::: Quoted passage

This is an excellent demonstration that CSS is an extremely hostile
language, much more trapful and much harder to use than, say, C.
When matthew@ reported this in July 2014 (!), it was already a known
issue, and i no longer remember for how long. My first serious
attempt at fixing it (in November 2015) failed miserably. I'd love
to see simplifications of both the generated HTML code and of the
style sheet, but without breaking any of the 32 use cases, please.
Ingo Schwarze [Thu, 19 Jan 2017 01:00:14 +0000 (01:00 +0000)]
Implement line breaking of the generated HTML code at space characters
in filled text. This does not affect HTML semantics, but makes the
HTML code even more humanly readable.
While here,
- collapse multiple consecutive space characters in filled text
- and insert a blank between style entries.
Ingo Schwarze [Wed, 18 Jan 2017 19:22:21 +0000 (19:22 +0000)]
Make HTML output more human readable by overhauling line break logic
around tags and by introducing some simple indentation.
No change of HTML semantics intended.
Ingo Schwarze [Tue, 17 Jan 2017 15:32:43 +0000 (15:32 +0000)]
Completely delete the buf field of struct html and all the buf*()
interfaces. Such a static buffer was a bad idea in the first place,
causing unfixable truncation that was only prevented by triggering
an assertion failure. Instead, let the small number of remaining
users allocate and free their own, temporary dynamic buffers,
or for the case of .Xr and .In, pass the original data to be
assembled in print_otag().
Ingo Schwarze [Sun, 15 Jan 2017 15:28:55 +0000 (15:28 +0000)]
When looking up macro values while the macro tables are being built
in makewhatis(8), use ohash rather than linear searches.
This was identified as the main makewhatis(8) performance bottleneck
by Baptiste Daroussin <bapt at FreeBSD>, who also suggested part
of the improved algorithm.
This reduces the run time of "makewhatis /usr/share/man" from eleven
to five seconds on my notebook. Note that the changed code is not
used in apropos(1), so don't expect speedups there.
While here, sort macro values asciibetically, to improve reproducibility -
which still isn't perfect, but getting better.
Ingo Schwarze [Thu, 12 Jan 2017 18:02:20 +0000 (18:02 +0000)]
Skipping all escape sequences at the beginning of strings in deroff()
was too aggressive. There are strings that legitimately begin with
an escape sequence. Only skip leading escape sequences representing
whitespace.
Ingo Schwarze [Thu, 12 Jan 2017 15:45:05 +0000 (15:45 +0000)]
Put compiler arguments that may contain -l at the end; according to
the people at Alpine Linux, gcc 6 seems to fail when it's at the
beginning. From Daniel Sabogal via http://git.alpinelinux.org.

::::::

[What is asked]
Rewrite the commit log from "Ingo Schwarze [Thu, 19" up to and including "more humanly readable.", changing "line breaking" to "line wrapping".

::: Stored records

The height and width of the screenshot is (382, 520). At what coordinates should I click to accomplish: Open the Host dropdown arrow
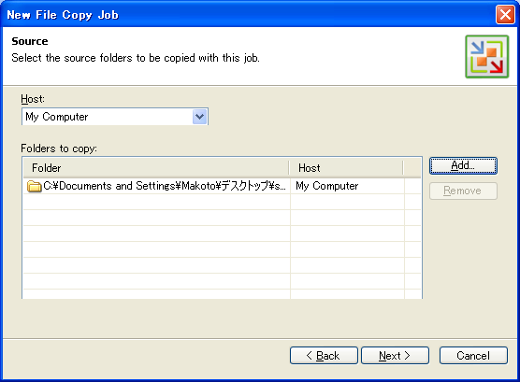click(199, 117)
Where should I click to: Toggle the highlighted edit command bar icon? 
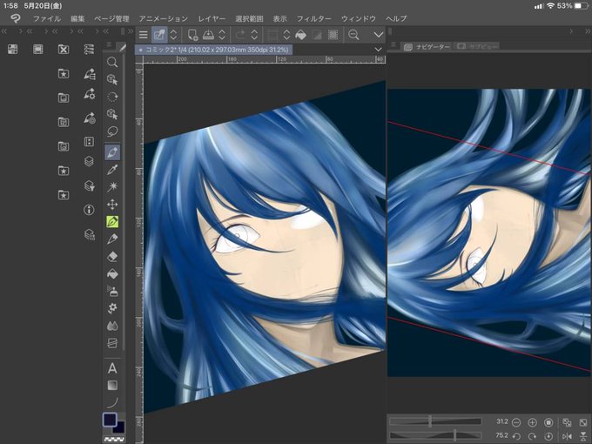[x=159, y=35]
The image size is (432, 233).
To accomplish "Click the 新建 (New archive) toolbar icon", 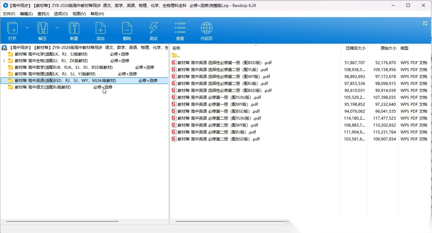I will click(x=74, y=28).
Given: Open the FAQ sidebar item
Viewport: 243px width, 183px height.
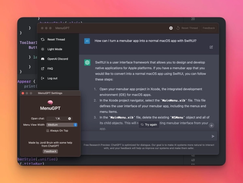Looking at the screenshot, I should point(50,68).
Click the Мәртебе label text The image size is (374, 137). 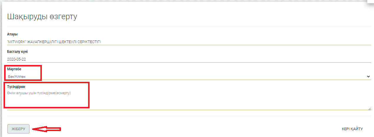point(14,69)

::::::

[Correct response]
Ingo Schwarze [Thu, 19 Jan 2017 01:00:14 +0000 (01:00 +0000)]
Implement line wrapping of the generated HTML code at space characters
in filled text. This does not affect HTML semantics, but makes the
HTML code even more humanly readable.